US 12,249,322 B1
Intent recognition method, apparatus and storage medium
Peng Shen, Beijing (CN); Lizhao Guo, Beijing (CN); Fupo Wang, Beijing (CN); Mingxing Huang, Beijing (CN); and Xiaobo Zhou, Beijing (CN)
Assigned to Beijing Waterdrop Technology Group Co., Ltd., Beijing (CN)
Filed by Beijing Waterdrop Technology Group Co., Ltd., Beijing (CN)
Filed on Oct. 25, 2024, as Appl. No. 18/927,212.
Int. Cl.
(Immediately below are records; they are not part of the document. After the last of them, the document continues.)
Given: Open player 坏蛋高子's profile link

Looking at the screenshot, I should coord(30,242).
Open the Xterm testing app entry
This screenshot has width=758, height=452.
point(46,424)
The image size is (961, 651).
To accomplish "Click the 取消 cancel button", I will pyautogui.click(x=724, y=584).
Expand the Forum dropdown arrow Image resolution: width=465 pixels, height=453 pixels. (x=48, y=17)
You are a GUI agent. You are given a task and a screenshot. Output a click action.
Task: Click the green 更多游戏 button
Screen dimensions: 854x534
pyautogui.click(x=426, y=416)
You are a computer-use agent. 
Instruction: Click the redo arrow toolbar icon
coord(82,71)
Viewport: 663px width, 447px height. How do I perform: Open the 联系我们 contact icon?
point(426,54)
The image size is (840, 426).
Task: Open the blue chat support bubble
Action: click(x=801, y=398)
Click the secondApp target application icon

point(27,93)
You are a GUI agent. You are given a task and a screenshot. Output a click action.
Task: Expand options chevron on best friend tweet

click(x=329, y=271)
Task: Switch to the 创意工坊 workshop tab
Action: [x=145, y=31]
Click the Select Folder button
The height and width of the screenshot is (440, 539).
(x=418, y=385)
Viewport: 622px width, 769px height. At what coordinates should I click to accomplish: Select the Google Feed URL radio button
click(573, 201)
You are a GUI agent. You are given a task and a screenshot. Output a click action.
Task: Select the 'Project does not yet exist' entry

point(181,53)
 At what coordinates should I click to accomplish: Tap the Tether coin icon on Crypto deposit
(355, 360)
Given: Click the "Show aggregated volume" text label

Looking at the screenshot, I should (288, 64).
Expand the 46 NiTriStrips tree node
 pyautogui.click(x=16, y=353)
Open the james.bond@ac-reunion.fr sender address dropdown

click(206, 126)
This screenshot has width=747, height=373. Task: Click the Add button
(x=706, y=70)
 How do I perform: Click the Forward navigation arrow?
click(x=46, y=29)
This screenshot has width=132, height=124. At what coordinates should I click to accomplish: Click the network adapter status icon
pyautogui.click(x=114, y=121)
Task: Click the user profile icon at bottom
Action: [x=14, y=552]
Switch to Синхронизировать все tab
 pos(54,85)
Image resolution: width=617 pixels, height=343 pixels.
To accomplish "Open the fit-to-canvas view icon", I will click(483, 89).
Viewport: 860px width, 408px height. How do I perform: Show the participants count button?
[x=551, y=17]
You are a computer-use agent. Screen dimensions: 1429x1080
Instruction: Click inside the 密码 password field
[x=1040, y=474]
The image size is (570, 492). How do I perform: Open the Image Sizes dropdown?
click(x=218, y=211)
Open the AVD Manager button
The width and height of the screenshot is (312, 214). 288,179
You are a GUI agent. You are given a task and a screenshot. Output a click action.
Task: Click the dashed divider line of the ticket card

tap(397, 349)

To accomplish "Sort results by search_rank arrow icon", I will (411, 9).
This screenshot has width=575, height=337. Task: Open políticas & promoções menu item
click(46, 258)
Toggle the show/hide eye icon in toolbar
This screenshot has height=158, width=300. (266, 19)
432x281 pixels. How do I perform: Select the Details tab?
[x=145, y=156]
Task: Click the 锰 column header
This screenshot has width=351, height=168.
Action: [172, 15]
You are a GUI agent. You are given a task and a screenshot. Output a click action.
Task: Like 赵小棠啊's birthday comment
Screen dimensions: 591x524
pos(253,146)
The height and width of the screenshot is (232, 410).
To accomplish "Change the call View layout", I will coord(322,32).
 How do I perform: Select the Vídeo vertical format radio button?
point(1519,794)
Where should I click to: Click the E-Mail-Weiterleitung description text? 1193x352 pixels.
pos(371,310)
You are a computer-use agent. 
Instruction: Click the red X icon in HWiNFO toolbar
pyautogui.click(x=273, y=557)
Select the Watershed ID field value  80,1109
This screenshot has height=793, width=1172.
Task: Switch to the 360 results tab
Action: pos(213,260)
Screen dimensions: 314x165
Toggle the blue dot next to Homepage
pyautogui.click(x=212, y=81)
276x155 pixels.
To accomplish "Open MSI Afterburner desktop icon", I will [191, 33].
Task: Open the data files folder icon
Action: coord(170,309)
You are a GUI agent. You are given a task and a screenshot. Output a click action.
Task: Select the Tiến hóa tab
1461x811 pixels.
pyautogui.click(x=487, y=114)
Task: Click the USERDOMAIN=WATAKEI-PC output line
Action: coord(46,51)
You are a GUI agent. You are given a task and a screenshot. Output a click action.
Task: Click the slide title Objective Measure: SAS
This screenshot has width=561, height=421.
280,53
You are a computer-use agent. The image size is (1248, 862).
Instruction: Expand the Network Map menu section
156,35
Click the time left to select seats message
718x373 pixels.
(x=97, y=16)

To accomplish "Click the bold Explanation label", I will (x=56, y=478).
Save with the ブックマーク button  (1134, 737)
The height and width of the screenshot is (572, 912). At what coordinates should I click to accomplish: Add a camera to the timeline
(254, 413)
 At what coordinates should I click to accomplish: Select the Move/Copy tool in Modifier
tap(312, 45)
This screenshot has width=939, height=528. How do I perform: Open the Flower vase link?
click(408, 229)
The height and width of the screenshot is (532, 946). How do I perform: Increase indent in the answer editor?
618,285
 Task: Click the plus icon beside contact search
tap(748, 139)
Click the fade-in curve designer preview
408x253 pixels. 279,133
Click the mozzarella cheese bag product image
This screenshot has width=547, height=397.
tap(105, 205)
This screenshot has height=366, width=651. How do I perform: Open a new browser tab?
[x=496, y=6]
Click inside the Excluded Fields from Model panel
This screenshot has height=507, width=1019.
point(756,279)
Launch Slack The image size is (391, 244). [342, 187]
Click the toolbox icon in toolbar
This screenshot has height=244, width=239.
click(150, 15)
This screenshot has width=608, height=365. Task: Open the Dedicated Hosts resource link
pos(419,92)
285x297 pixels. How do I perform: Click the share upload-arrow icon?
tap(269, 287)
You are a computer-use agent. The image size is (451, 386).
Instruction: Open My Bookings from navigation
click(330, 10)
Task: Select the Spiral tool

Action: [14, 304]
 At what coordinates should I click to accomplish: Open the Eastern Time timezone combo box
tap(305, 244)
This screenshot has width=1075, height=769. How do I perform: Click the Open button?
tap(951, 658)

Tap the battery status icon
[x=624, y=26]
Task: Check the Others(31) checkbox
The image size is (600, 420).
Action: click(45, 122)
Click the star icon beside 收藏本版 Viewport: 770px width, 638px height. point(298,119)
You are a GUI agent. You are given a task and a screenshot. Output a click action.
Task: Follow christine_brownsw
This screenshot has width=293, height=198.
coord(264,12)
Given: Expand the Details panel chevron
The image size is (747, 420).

G10L 15/18 (2013.01); G10L 15/02 (2006.01); G10L 15/197 (2013.01); G10L 25/18 (2013.01); G10L 25/21 (2013.01); G10L 25/45 (2013.01)
CPC G10L 15/1815 (2013.01) [G10L 15/02 (2013.01); G10L 15/197 (2013.01); G10L 25/18 (2013.01); G10L 25/21 (2013.01); G10L 25/45 (2013.01)] 6 Claims
OG exemplary drawing
 
1. An intent recognition method, comprising:
acquiring user's audio to be recognized;
determining multi-frame audio feature vectors corresponding to the audio to be recognized;
inputting the multi-frame audio feature vectors into a preset intent recognition model to obtain multiple output sequences corresponding to the multi-frame audio feature vectors, wherein the output sequences comprise blank characters and non-blank characters; and
determining a target intent corresponding to the audio to be recognized based on the multiple output sequences;
wherein the determining the target intent corresponding to the audio to be recognized based on the multiple output sequences comprises:
calculating probability values corresponding to the multiple output sequences respectively; and
determining a maximum probability value in the probability values, and then determining the target intent corresponding to the audio to be recognized based on the output sequence corresponding to the maximum probability value;
wherein the calculating probability values corresponding to the multiple output sequences respectively comprises:
removing the blank characters of an arbitrary output sequence in the multiple output sequences to obtain a processed output sequence;
merging a duplicate non-blank characters in the processed output sequence to obtain a simplified output sequence;
tokenizing the simplified output sequence to obtain multiple tokens corresponding to the arbitrary output sequence;
determining token frequencies of the tokens in the arbitrary output sequence; and
multiplying the token frequencies corresponding to the tokens to obtain a probability value corresponding to the arbitrary output sequence;
wherein the determining the target intent corresponding to the audio to be recognized based on the output sequence corresponding to the maximum probability value comprises:
splicing the tokens of the output sequence corresponding to the maximum probability value in sequence to obtain the target intent corresponding to the audio to be recognized; and
wherein the determining token frequencies of the tokens in the arbitrary output sequence comprises:
determining total quantity of a characters corresponding to the arbitrary output sequence, wherein the characters comprise blank characters and non-blank characters;
determining quantity of the blank characters that are adjacent in forward order to an arbitrary token in the tokens, and determining quantity of a duplicate characters that are the same as the arbitrary token;
dividing the quantity of the blank characters by the total quantity of the characters to obtain a blank token frequency corresponding to the arbitrary token;
dividing a sum of the quantity of the duplicate character and 1 by the total quantity of the characters to obtain a duplicate token frequency corresponding to the arbitrary token; and
multiplying the blank token frequency by the duplicate token frequency to obtain the token frequency of the arbitrary token in the arbitrary output sequence.